The highest-protein diet might have added some muscle mass, but unfortunately it also added the highest amount (7 lbs) of non-lean body weight and 14 lbs total in only eight weeks, which is very unhealthy! The highest-protein diet in this study by Bray et al was also similar to the eating plan promoted by the French physician Dr. Pierre Dukan in his best-selling book The Dukan Diet. The Dukan diet is a low-carbohydrate, high-protein diet that promotes rapid weight loss by forcing the body to burn fat instead of carbohydrates. Many nutrition experts have warned about its potential hazards. For starters, the book warns that dieters may suffer from bad breath, constipation, dry mouth and fatigue -- all consequences of low carbohydrate-high protein diets. High-protein diets can stress your kidneys and, over the long term, lead to kidney damage, osteoporosis, gallstones and ketoacidosis, an unhealthy buildup of ketone bodies in the bloodstream. And remember, not all proteins are healthy. For example, red and processed meats are high in protein but are laden with saturated fats that are associated with a higher risk of several malignancies, such as colorectal and pancreatic cancer. Finally, a recent report by U.S. News and World Report ranked the Dukan Diet at the bottom of 25 top diets.
So, although the high-protein diet helped people in the study add muscle mass, it may not have done so in a healthy way. And, while people on the low-protein diet didn't gain as much weight as those in the other diet groups, they followed an eating plan that replicated many of the unhealthy food choices found in the SAD. This study was grounded in good scientific principles, but its results may only serve to further muddy the advice we give to people who need to lose weight and keep it off. And -- with nearly 35 percent of adults in the United States categorized as overweight, and an additional 33.9 percent as obese -- that's a problem. In fact, reports indicate that 41 percent of Americans are on a diet at any point in time for weight control. It's no wonder that so many of them struggle to find and understand dietary advice.
My own recommendation to those in search of the optimal diet is to consume about 15 percent of your total calories as protein (the same amount of protein found in the study's "normal-protein" diet), which should help you gain muscle mass without gaining significant amounts of weight overall, and without stressing your kidneys. When you do find yourself overeating (at a party or holiday celebration, for example), try to choose foods that are higher in lean protein, such as turkey and wild-caught fish, rather than those that are high in unhealthy fats, like dips and potato chips. (For more information on healthy food choices, see my New Year's blog.)

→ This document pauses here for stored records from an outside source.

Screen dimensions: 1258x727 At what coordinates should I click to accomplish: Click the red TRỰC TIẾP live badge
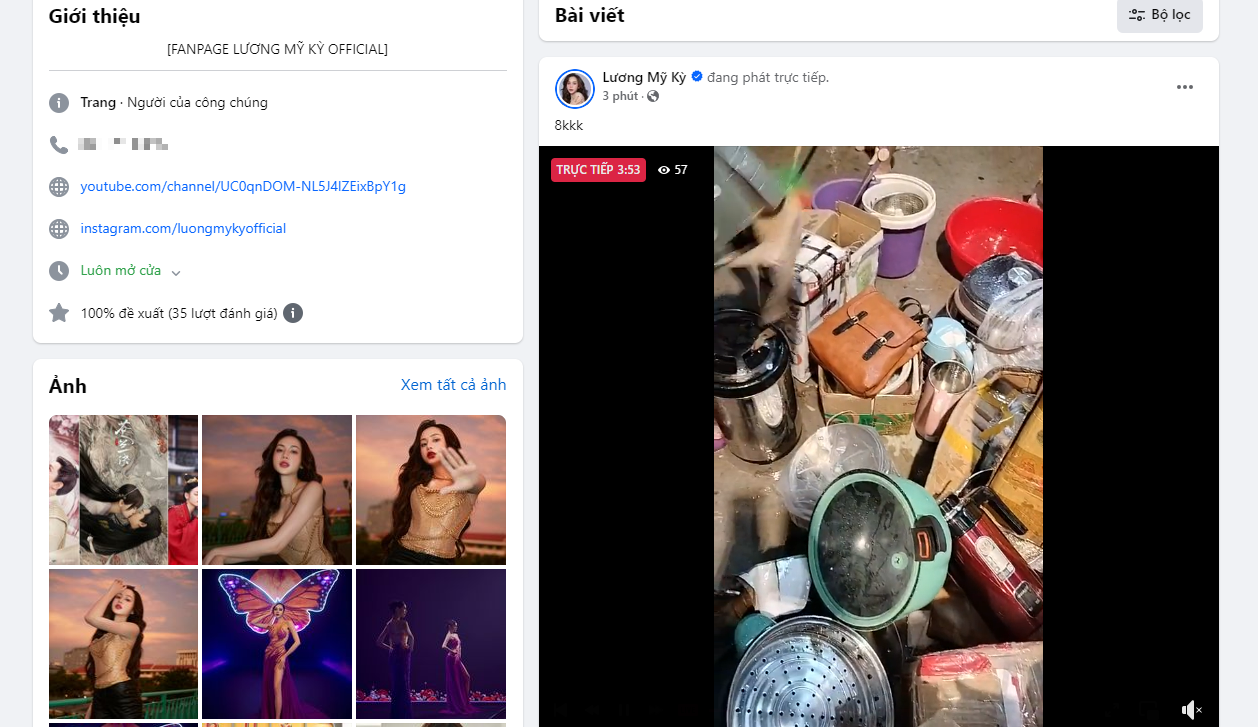[598, 170]
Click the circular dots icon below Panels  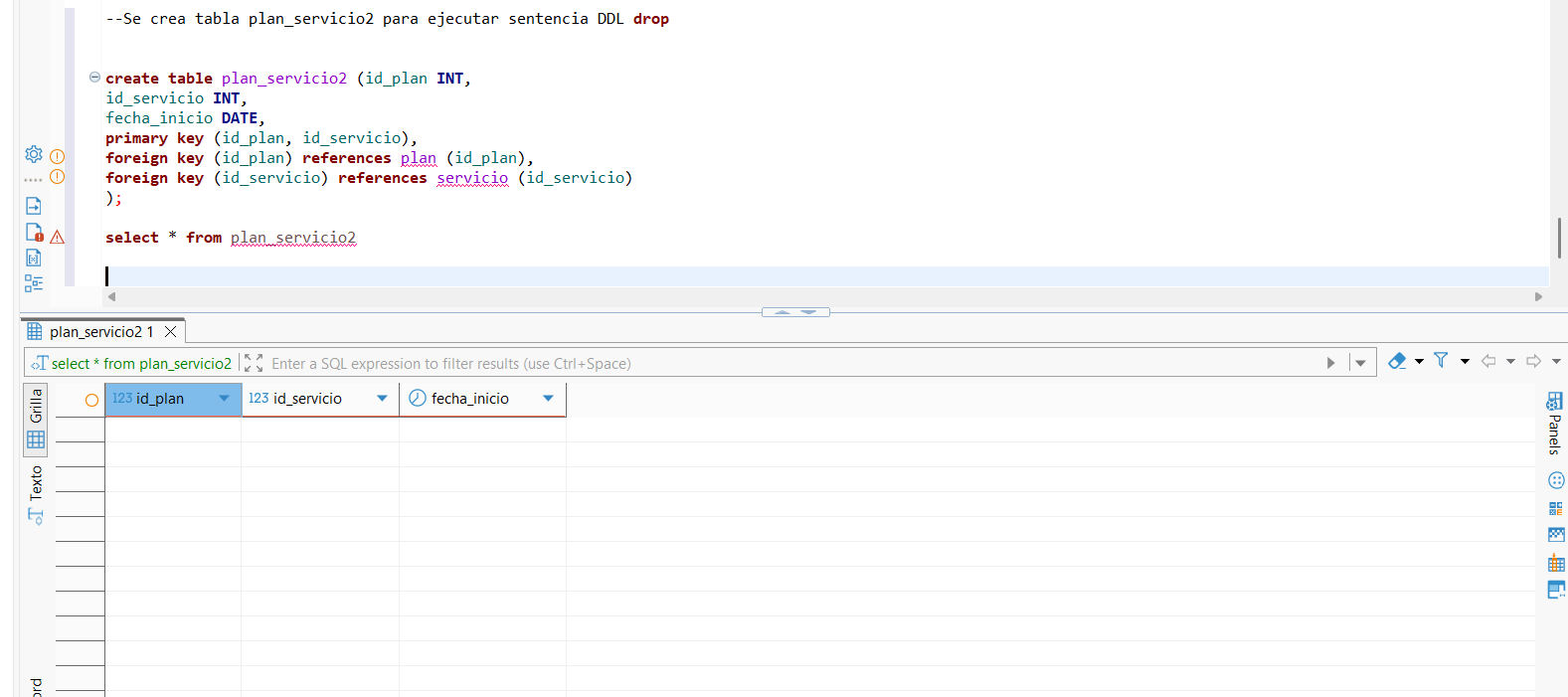coord(1556,480)
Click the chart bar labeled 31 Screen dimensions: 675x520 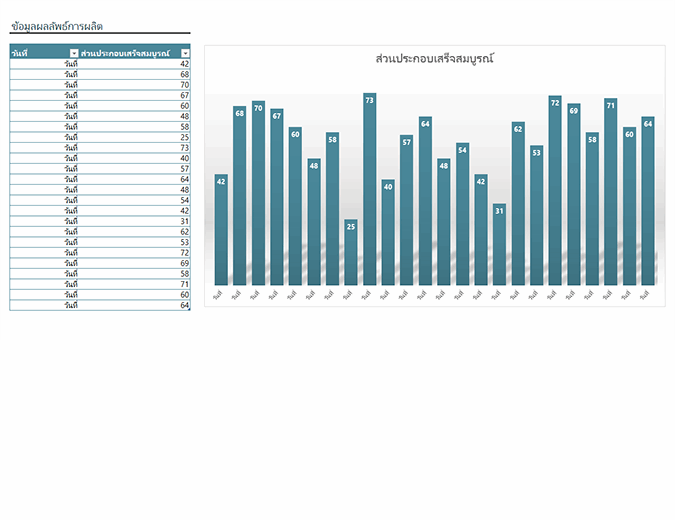pos(499,243)
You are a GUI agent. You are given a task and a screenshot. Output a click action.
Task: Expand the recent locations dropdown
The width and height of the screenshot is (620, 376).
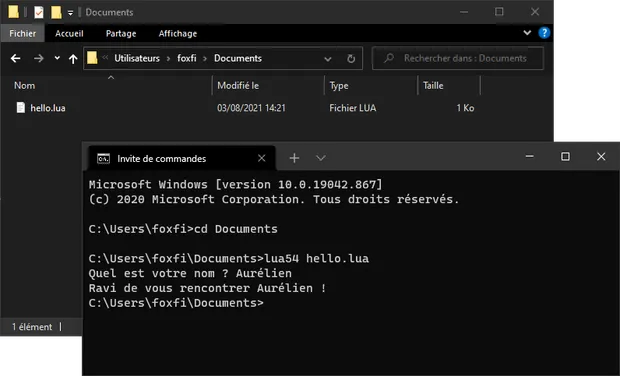pos(57,58)
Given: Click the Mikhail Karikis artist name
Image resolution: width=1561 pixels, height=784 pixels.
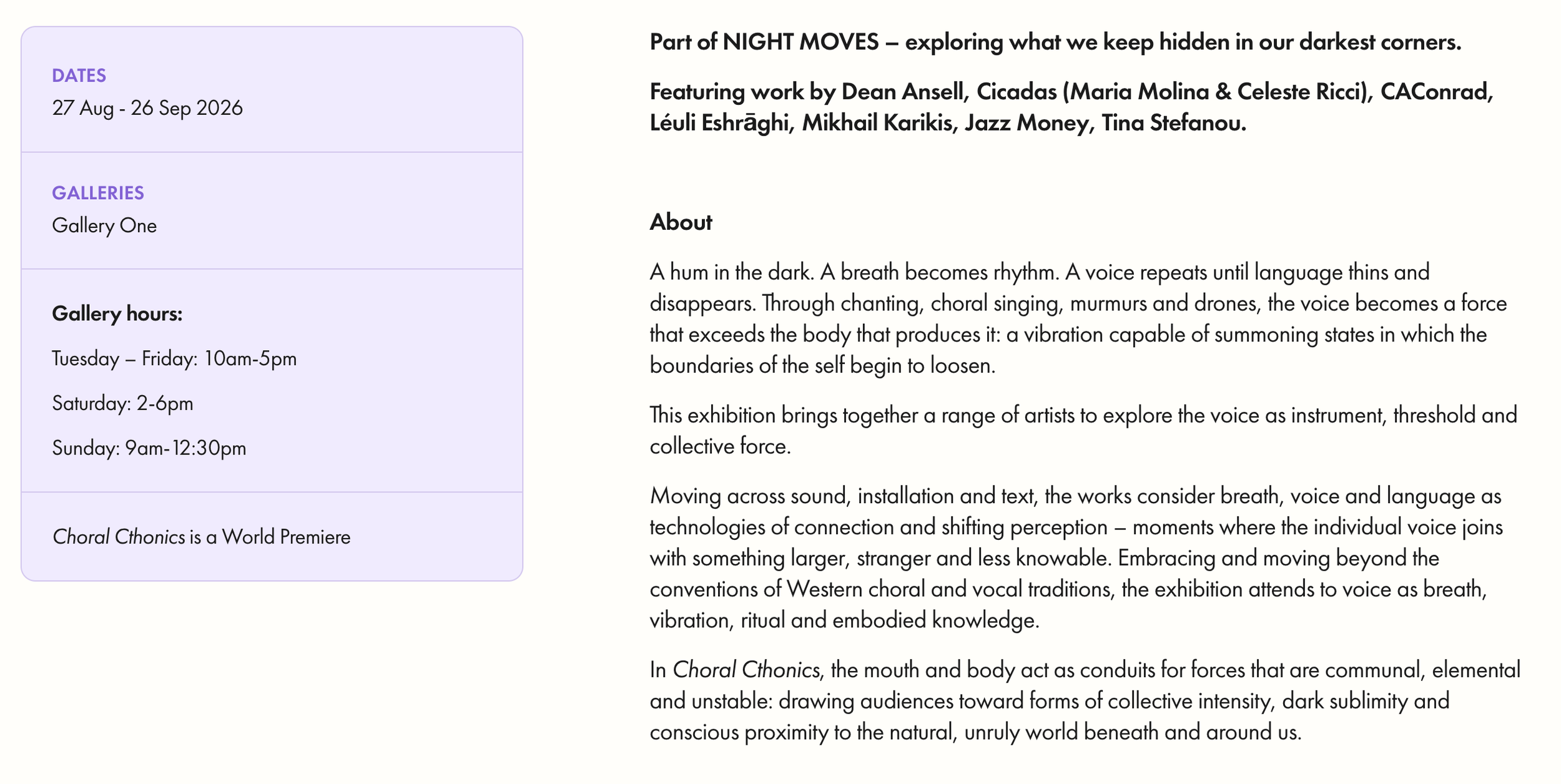Looking at the screenshot, I should (878, 123).
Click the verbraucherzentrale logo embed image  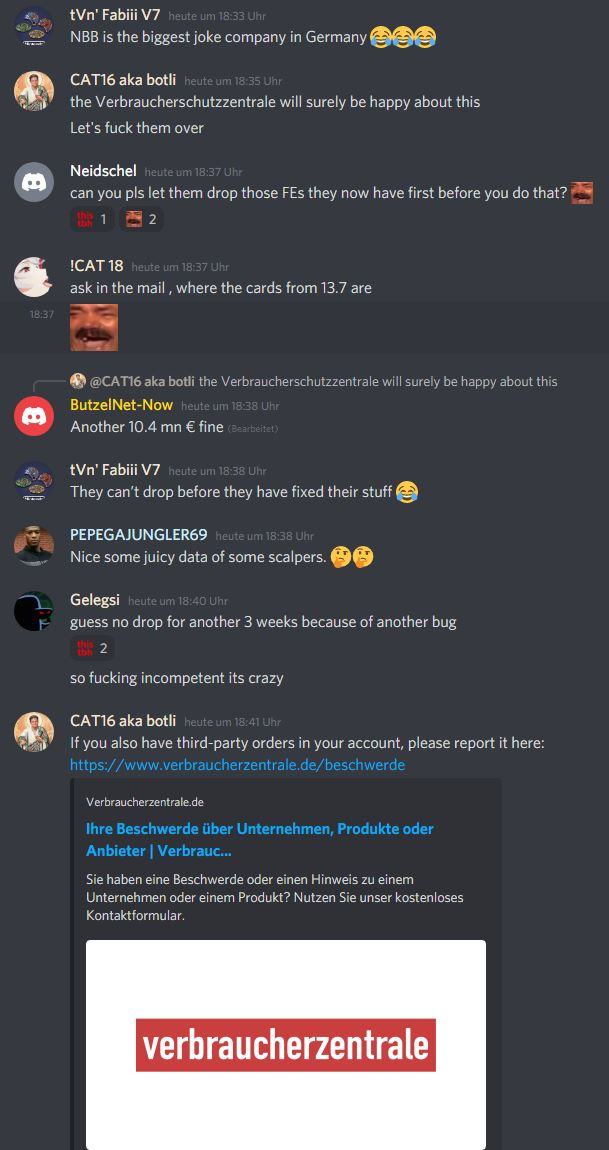(x=285, y=1044)
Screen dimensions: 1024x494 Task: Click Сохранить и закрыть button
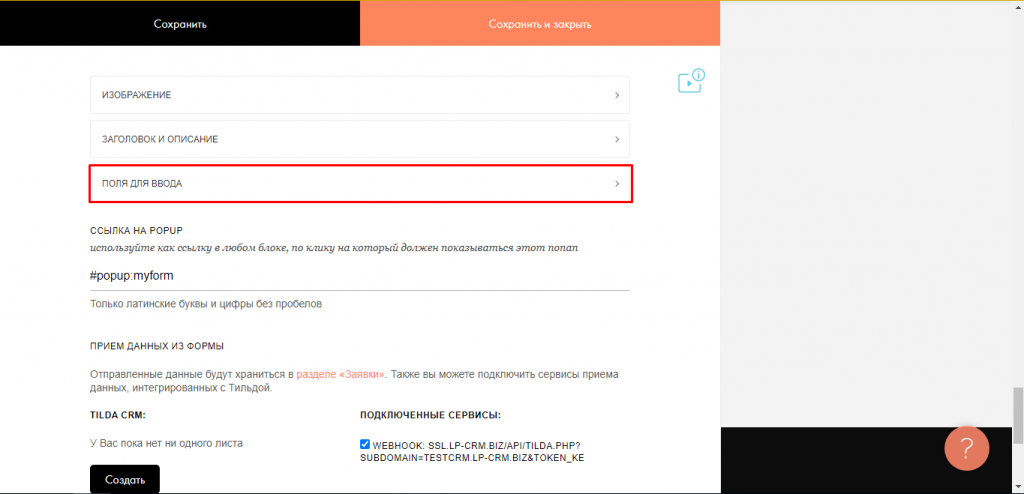click(x=540, y=24)
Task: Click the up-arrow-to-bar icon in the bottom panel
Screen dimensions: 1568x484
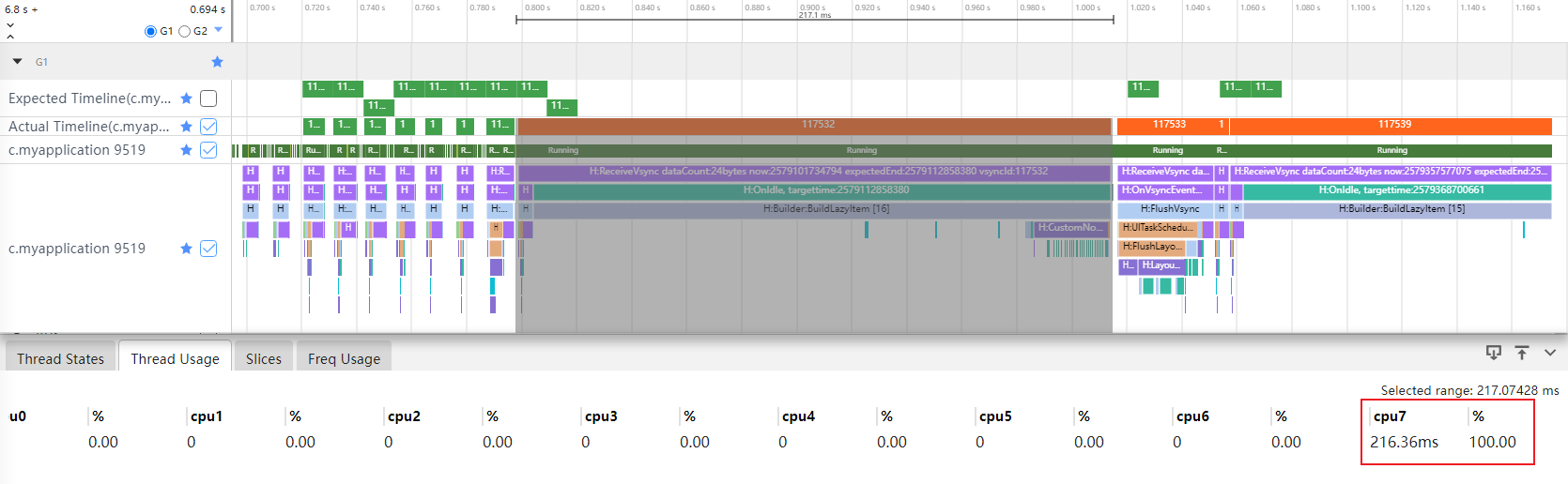Action: pyautogui.click(x=1522, y=353)
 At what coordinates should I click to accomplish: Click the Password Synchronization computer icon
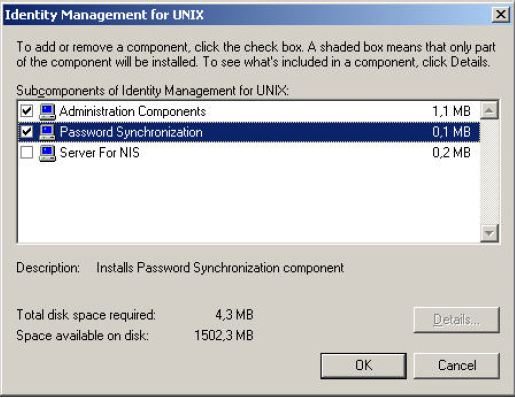[47, 132]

Weight management is an everyday struggle for many Americans and there is an abundance of quick-fix gimmicky diets on the market. When in doubt, seek consultation with a certified nutritionist, and consider programs and weight management centers that offer a personalized approach to your weight control. Finally, in addition to dietary changes, I recommend seeking out alternative therapies that have demonstrated benefit for weight control, such as behavioral therapy, dietary supplements such as green tea, acupuncture and mindfulness.
Yours in good health.
Gerard E. Mullin MD
 George A. Bray, et. al. "Effect of Dietary Protein Content on Weight Gain, Energy Expenditure, and Body Composition During Overeating: A Randomized Controlled Trial." JAMA. 2012; 307(1): 47-55.